The group started gathering at about 5 p.m. at Millennium Park. At about 7 p.m., the group was stopped at the intersection of State and Lake streets. Organizers said they plan to march south on Michigan Avenue and then return to the park by 9 p.m.
The demonstration was organized by teenage girls with the Black Lives Matters Chi Youth, who said they were disturbed by what they saw in the videos.
"I was shaken up for the rest of the day after I saw the videos," said Natalie Braye, of Black Lives Matters Chi Youth. "I just find it incredibly appalling that they did this to this boy."
"I can't believe this happened," said Maxine Wint, Black Lives Matters Chi Youth.
Saturday night, a rally outside Chicago Police Headquarters didn't break-up until very late. On Friday, a group of protesters blocked service on the Metra Electric Line in the South Shore neighborhood, the same area where O'Neal was shot and killed on July 28. Those protesters were cleared by midnight.
The rallies come after Chicago police released dashcam and body camera videos of the shooting on Friday.
The videos show police shooting at the stolen Jaguar O'Neal was driving, then O'Neal veering right into a police cruiser, crashing head on.
The teen gets out of the car and runs - police are close behind. He's chased into a backyard, where he is wounded by police. He died a few hours later.
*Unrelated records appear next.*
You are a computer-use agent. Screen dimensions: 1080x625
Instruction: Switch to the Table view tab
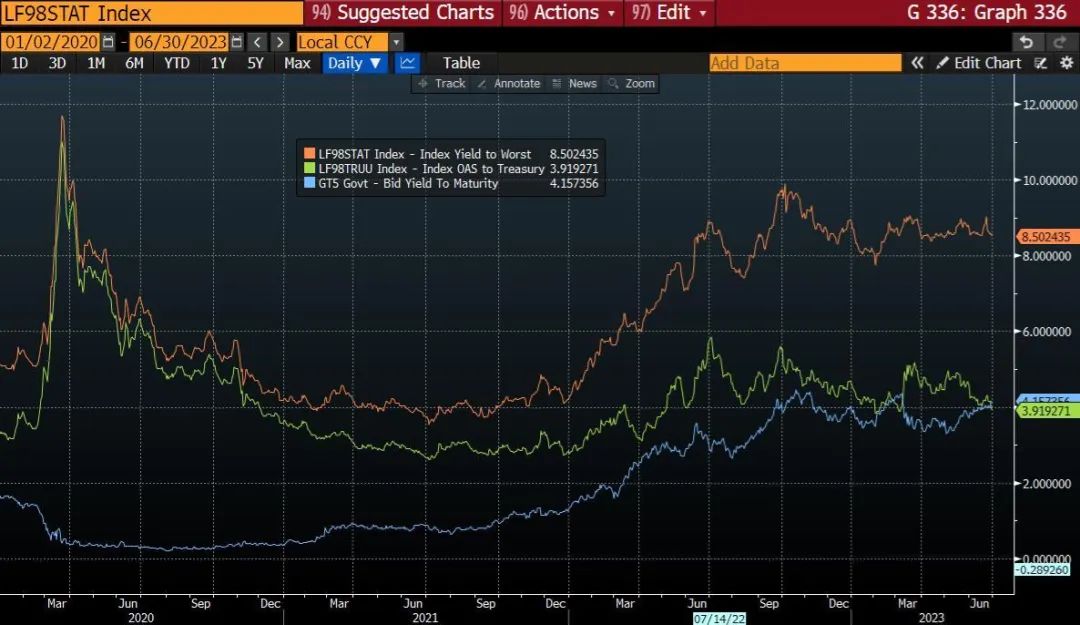(461, 63)
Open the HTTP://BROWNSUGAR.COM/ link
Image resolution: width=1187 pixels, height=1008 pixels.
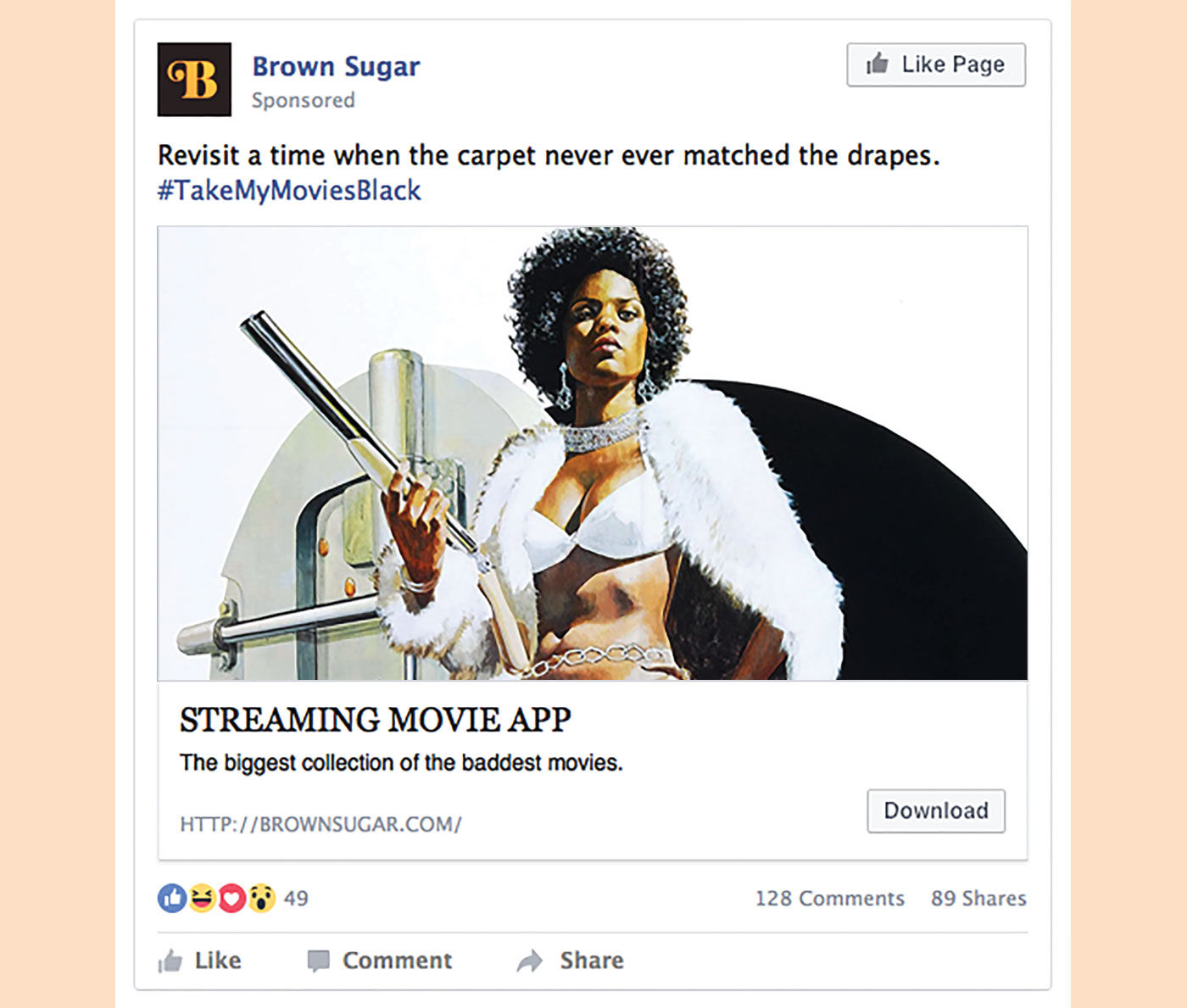coord(320,824)
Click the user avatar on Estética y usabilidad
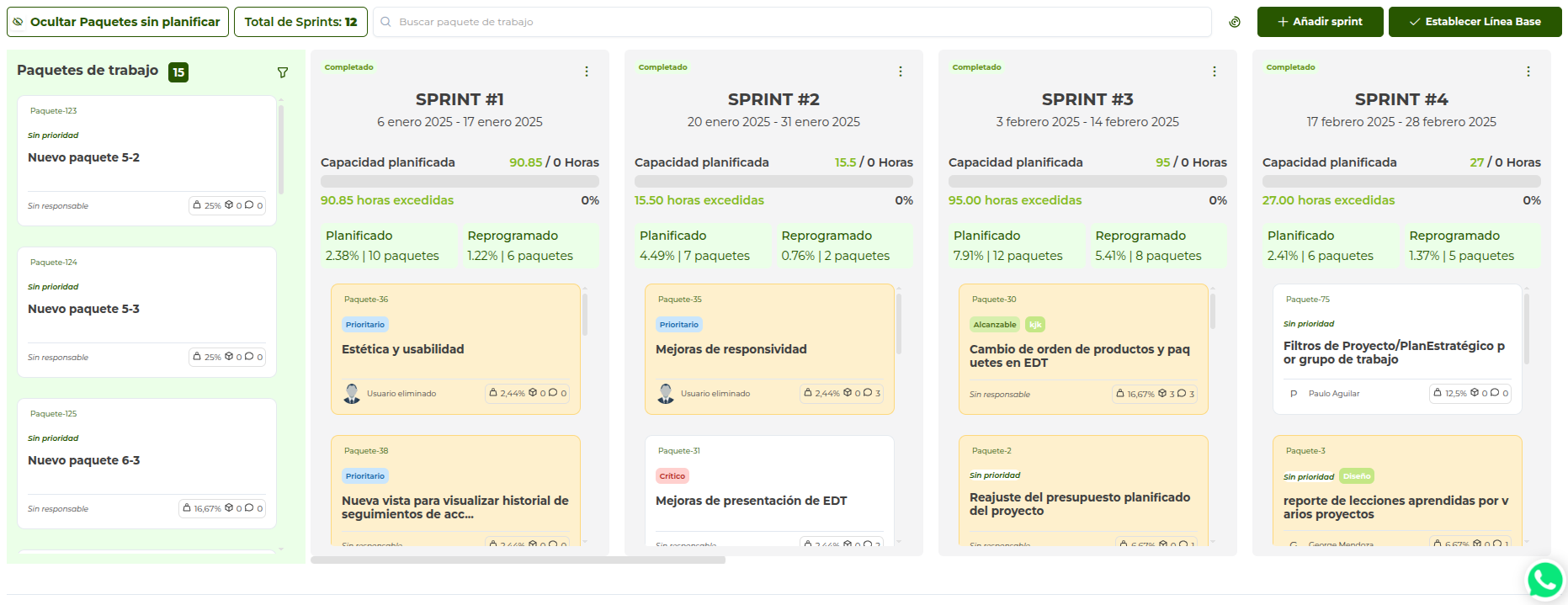The image size is (1568, 605). point(352,393)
"Our policy clearly states we are prohibited from firing into or at moving vehicles if the vehicle is the only use of force," Chicago Police Superintendent Eddie Johnson said Saturday.
WARNING: The following clip contains raw video captured by police dashboard cameras and body cameras of the Chicago police shooting that killed Paul O'Neal.
Family friends and many protesters say the focus should not be on O'Neal's actions and the fact that he was driving a stolen car, but should instead focus on the fact police did not follow proper protocol.
"I am disturbed by the focus on Paul O'Neal and not the behavior of the police department," said family friend Jennifer Thompson-Watson. "They are the ones that bear the responsibility for being trained to deal with whatever they encounter."